魔法の杖があるため寒さに凍えることはなかったけれど、持ってきていた食料も底をついてしまい、お腹の方が限界だった。慣れない雪の上を歩き続けて疲労もたまるばかりである。
そして、四日目の日も暮れようかという頃、いつしか雪はごうごうと吹雪に変わり、目の前も真っ白になっていた。枯れ木の森をさまよう姫は、もはや自分がどこをどう歩いて来たのかもわからず、途方に暮れていた。
「狼さん! いたら返事をしてくださいな! どうぞ、わたくしをお食べになって!」
このままでは、狼に食べられる前に飢えと疲れで死んでしまう。そうなってしまっては、狼のお腹を満たすことすらできず、最後まで自分は誰の何の役にも立てないままだ。

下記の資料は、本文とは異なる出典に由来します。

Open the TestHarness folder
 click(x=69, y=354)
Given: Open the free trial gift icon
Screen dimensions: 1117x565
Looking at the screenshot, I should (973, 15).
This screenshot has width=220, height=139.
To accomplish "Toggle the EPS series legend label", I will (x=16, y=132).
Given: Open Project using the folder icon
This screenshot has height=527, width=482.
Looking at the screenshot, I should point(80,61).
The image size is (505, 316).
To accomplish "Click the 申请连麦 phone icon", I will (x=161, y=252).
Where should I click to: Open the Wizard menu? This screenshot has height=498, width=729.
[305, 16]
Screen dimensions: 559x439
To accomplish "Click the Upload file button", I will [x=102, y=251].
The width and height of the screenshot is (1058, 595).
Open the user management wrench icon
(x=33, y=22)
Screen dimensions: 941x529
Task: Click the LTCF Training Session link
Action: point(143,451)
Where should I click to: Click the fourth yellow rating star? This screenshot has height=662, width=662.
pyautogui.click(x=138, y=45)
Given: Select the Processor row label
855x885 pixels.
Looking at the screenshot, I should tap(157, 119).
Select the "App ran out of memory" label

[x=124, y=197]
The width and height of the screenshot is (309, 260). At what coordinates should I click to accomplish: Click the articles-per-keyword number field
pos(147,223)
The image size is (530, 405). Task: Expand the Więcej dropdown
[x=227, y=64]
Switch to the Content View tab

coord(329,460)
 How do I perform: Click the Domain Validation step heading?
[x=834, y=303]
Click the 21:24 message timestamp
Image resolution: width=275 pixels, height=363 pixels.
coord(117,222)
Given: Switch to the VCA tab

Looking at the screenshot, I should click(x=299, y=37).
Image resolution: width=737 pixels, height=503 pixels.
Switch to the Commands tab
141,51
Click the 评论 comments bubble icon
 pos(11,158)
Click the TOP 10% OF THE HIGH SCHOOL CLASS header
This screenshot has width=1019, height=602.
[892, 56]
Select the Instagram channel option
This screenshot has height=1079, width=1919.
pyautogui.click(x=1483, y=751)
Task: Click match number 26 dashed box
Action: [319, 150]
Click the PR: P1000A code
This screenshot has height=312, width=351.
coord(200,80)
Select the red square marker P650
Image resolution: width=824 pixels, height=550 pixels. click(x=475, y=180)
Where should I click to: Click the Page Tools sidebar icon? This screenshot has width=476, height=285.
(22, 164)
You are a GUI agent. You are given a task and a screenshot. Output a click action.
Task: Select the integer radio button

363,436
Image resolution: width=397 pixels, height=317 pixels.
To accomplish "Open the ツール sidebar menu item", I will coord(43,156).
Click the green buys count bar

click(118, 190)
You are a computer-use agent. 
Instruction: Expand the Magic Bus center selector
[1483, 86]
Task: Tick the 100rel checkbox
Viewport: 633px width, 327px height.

とても惨めな思いで胸が満たされて、張り裂けそうだった。息も、涙も凍って固まってしまいそうなほど、雪は激しさを増していく。
(そうか……嫌われもののわたくしなんか、狼さんだって食べたくないのね……)
姫は自分の浅はかさを呪いながら、いよいよ両膝をつき雪の上に倒れてしまった。目の前がぼやけて、暗くなる――そのときだった。
突然に、姫の体は巨大な黒い影に覆われていた。もうろうとした意識の中、かすんだ瞳をかろうじて持ち上げた姫は、次の瞬間かっと目を見開かせた。
それは、姫の身体よりも遥かに大きな白い狼だった。その狼は姫の存在に目を留めず、ゆっくりとした足取りで雪の森を進んで行くようだった。
「お、狼さん! 待って!」
自分の倍以上もある大きさだ。この狼ならば、人一人だってゆうゆうと食べてしまえるに違いない。
姫は動かなくなった足に最後の鞭を打ち、叫んだ。雪に足を取られてつまづきそうになりながら、狼の後ろ姿を必死で追いかける。
「待って! 待ってください!」
どうにか姫は狼の前に回り込むと、両手を広げて道をふさいだ。狼も、眼前に現れた姫にようやく気付き、ピタリとその足を止めた。
「邪魔だ、娘。食われたくなければ、そこをどけ」
鋭い牙をむき出しにして、狼は低く恐ろしいうなり声を上げた。月のような金色の両目は吊り上がり、ギラギラと怒りに燃えているようだった。
そのあまりの恐ろしさに姫の心はぎゅっと握りつぶされてしまいそうになる。けれど、姫は一歩も動かなかった。
この機会を逃してしまっては、全てが水の泡だ。何としてでも食べられなければと、狼の金色の瞳を真正面から見つめ返して言うのだった。